Luigi Caccia Dominioni

Architetto Luigi Caccia Dominioni

I am greeted by the friendly, perhaps even ironic smile of the architect Luigi Caccia Dominioni in his studio, which filters the light and colour of Piazza Sant’Ambrogio, inhabited by objects he designed, paintings, precious by virtue of being selected, and photographs from his life.
My gaze lingers on an photo of his 90th birthday celebrations with colleagues. Five years have passed since that photograph was taken and the architect’s verve has not diminished in the slightest.
Our conversation immediately takes on colour and warmth, due to the brilliant dialectic skills that Caccia has always possessed, thanks to his intimate engagement with the subject.
I came to discuss the intertwining of the lives, creations and designs of Luigi Caccia Dominioni and the Castiglioni brothers.
Caccia Dominioni recounts the beginning of his adventure with Livio and Pier Giacomo: ‘I was closest to Livio and Pier Giacomo. Pier Giacomo was my age, Livio two years older. I was friends with Achille, the youngest of us, through them.’
He recalled their student years when they would see each other every day: ‘Tram number 33 from Piazza Sant’Ambrogio, the stop on Via Palestro, the stop at the Castiglioni’s place and from there together to the Polytechnic.’
It makes me wonder who their most important teachers were.
At the Polytechnic, the cheerful brigade attended lectures by Professor Moretti, Dean of Architecture at the time, Piero Portaluppi and Giò Ponti.
Luigi, Livio and Pier Giacomo were ‘very close’.
Caccia describes Livio as the most technical of the Castiglioni brothers: ‘Hence his great passion for lighting, radio, television, his invention of ‘phonomontages’, his music and speech broadcasts. Livio passed this on to his son Piero, who then developed it over the course of his career.’
He went on to recall his particular bond with Pier Giacomo: ‘We worked together in the studio on Via Porta Nuova, where his father also had his sculpture studio. They were very close to their father: he was the one who taught drawing technique and the various tricks to me and Livio, but not Pier Giacomo, who was already very good.’
Caccia considers Pier Giacomo to be ‘the designer and the sculptor of the three of us. Highly refined in his sketches, he was a great designer always ready to put down on paper the bare bones of an idea that would end up being made. He was our designer and craftsman, endowed with exceptional dexterity.’
In 1936, having obtained his degree together with Livio, Luigi Caccia Dominioni opened ‘a studio, which Pier Giacomo would also join a year later. Together we worked on the designs for various competitions, coming second in one for the redevelopment of Rijeka city centre in ‘39, won by the Del Dabbio-Foschini duo from Rome, and in the one for ‘La casa dei Sindacati’ in Como in ‘41, when we lost to the great Cesare Cattaneo, and winning one for the redefinition of Morbegno city centre in ‘41.’
The studio partnership dissolved in ‘43, but they continued working together and went on to win the competition for the Vimercate middle school in ‘48.
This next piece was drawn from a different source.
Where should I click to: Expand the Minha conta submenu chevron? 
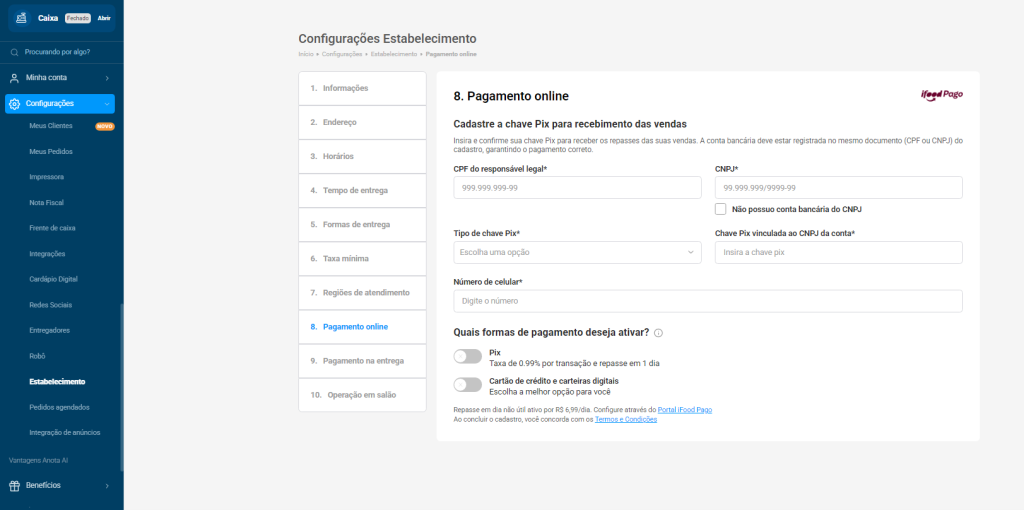tap(107, 78)
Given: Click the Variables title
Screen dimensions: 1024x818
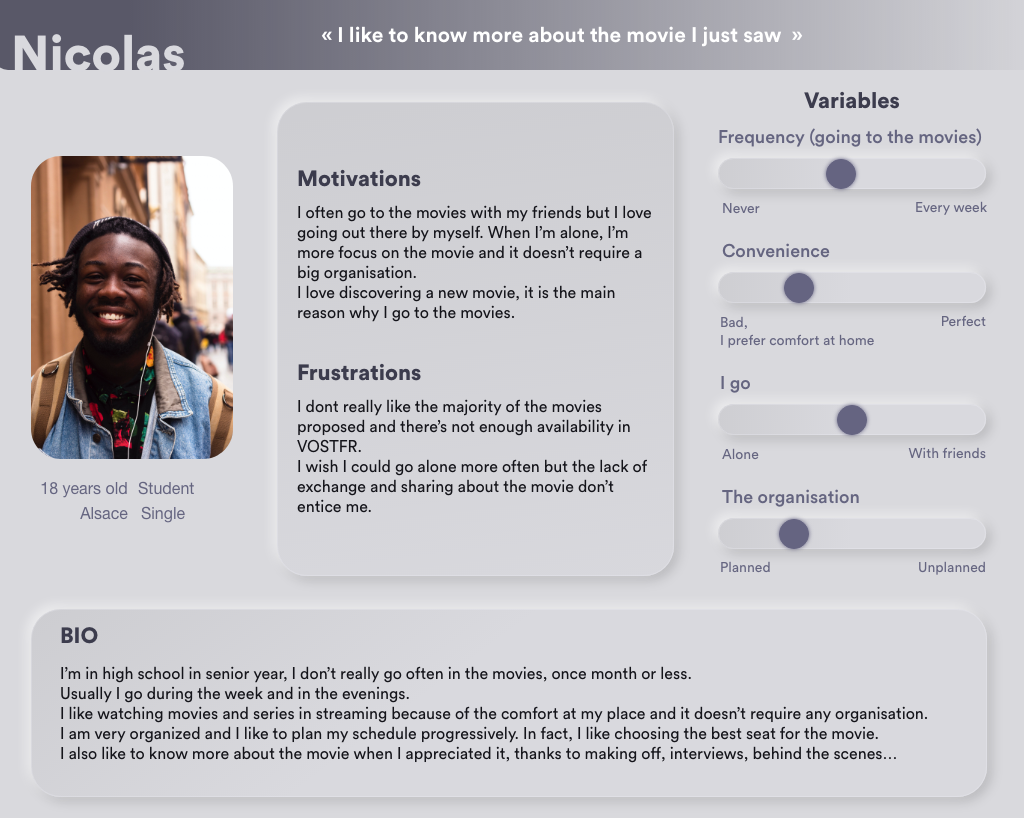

I asked Caccia Dominioni to draw in words, with bold strokes, the main characteristics of the three Castiglioni brothers and of himself.
With the same light and clear lines as we see in his drawings, the architect proceeded to describe the three characters. ‘Livio: The ingenious inventor, the driving force of the studio. Pier Giacomo: the goldsmith, the hands-on, refined sculptor and model maker, highly skilled in manipulating ideas and designs. His hands and sense of touch were his greatest tools: a sculptural hand on the son of sculptor, who was as good as and perhaps better than his father. Luigi: Good at drawing plans and above all brilliant, and also an architect, whose work was always underpinned by a particular focus on and careful study of the apartments and rooms of a house, not just the overall plan, to ensure that they were well designed and thought through, with their correct and balanced function in mind. Achille: The youngest, who arrived later and found the path already laid down, brought his genius, curiosity and practicality to it.’
Caccia enjoys recalling that in his dining room, where they would meet after work to enjoy a well-deserved meal of pasta, he had placed ‘in the corner of the room, a bamboo cane that extended over the table with an electric cable running through it and a lampshade on the end, the weight of the lampshade making the cane flex into a small arch.